Dataset entries:
————————

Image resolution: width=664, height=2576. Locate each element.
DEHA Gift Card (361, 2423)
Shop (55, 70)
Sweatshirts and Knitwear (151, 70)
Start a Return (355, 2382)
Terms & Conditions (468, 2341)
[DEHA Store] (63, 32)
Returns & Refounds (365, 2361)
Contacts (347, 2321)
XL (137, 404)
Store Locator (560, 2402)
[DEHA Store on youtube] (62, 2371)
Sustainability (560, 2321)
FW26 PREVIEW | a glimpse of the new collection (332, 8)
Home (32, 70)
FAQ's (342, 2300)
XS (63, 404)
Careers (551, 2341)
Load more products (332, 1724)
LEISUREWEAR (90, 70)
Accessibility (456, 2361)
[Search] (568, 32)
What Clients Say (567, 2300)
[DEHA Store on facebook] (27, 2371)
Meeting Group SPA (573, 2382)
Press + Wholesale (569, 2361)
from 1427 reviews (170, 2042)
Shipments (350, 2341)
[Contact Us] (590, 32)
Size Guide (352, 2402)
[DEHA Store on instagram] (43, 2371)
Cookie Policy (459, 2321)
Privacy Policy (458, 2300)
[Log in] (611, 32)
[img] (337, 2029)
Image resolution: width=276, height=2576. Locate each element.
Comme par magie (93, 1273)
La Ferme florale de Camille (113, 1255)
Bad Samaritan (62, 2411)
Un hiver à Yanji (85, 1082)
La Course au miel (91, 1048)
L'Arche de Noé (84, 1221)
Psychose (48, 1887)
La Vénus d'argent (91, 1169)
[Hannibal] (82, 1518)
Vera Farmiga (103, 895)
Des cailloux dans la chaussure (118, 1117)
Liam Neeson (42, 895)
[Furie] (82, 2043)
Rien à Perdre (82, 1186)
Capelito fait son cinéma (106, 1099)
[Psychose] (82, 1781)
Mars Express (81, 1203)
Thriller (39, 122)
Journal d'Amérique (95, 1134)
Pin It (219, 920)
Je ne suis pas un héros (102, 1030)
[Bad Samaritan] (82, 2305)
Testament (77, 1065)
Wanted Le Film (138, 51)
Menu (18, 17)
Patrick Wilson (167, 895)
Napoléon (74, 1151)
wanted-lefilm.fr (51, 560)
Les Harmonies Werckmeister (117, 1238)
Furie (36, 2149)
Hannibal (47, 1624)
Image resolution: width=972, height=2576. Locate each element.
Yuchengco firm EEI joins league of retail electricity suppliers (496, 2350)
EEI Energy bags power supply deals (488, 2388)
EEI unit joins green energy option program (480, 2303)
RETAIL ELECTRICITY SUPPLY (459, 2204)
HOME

————————

*What the task asks:* Each line above is to be reproduced exactly.

*Answer to this exercise:*
Image resolution: width=664, height=2576. Locate each element.
DEHA Gift Card (361, 2423)
Shop (55, 70)
Sweatshirts and Knitwear (151, 70)
Start a Return (355, 2382)
Terms & Conditions (468, 2341)
[DEHA Store] (63, 32)
Returns & Refounds (365, 2361)
Contacts (347, 2321)
XL (137, 404)
Store Locator (560, 2402)
[DEHA Store on youtube] (62, 2371)
Sustainability (560, 2321)
FW26 PREVIEW | a glimpse of the new collection (332, 8)
Home (32, 70)
FAQ's (342, 2300)
XS (63, 404)
Careers (551, 2341)
Load more products (332, 1724)
LEISUREWEAR (90, 70)
Accessibility (456, 2361)
[Search] (568, 32)
What Clients Say (567, 2300)
[DEHA Store on facebook] (27, 2371)
Meeting Group SPA (573, 2382)
Press + Wholesale (569, 2361)
from 1427 reviews (170, 2042)
Shipments (350, 2341)
[Contact Us] (590, 32)
Size Guide (352, 2402)
[DEHA Store on instagram] (43, 2371)
Cookie Policy (459, 2321)
Privacy Policy (458, 2300)
[Log in] (611, 32)
[img] (337, 2029)
Image resolution: width=276, height=2576. Locate each element.
Comme par magie (93, 1273)
La Ferme florale de Camille (113, 1255)
Bad Samaritan (62, 2411)
Un hiver à Yanji (85, 1082)
La Course au miel (91, 1048)
L'Arche de Noé (84, 1221)
Psychose (48, 1887)
La Vénus d'argent (91, 1169)
[Hannibal] (82, 1518)
Vera Farmiga (103, 895)
Des cailloux dans la chaussure (118, 1117)
Liam Neeson (42, 895)
[Furie] (82, 2043)
Rien à Perdre (82, 1186)
Capelito fait son cinéma (106, 1099)
[Psychose] (82, 1781)
Mars Express (81, 1203)
Thriller (39, 122)
Journal d'Amérique (95, 1134)
Pin It (219, 920)
Je ne suis pas un héros (102, 1030)
[Bad Samaritan] (82, 2305)
Testament (77, 1065)
Wanted Le Film (138, 51)
Menu (18, 17)
Patrick Wilson (167, 895)
Napoléon (74, 1151)
wanted-lefilm.fr (51, 560)
Les Harmonies Werckmeister (117, 1238)
Furie (36, 2149)
Hannibal (47, 1624)
Image resolution: width=972, height=2576. Locate each element.
Yuchengco firm EEI joins league of retail electricity suppliers (496, 2350)
EEI Energy bags power supply deals (488, 2388)
EEI unit joins green energy option program (480, 2303)
RETAIL ELECTRICITY SUPPLY (459, 2204)
HOME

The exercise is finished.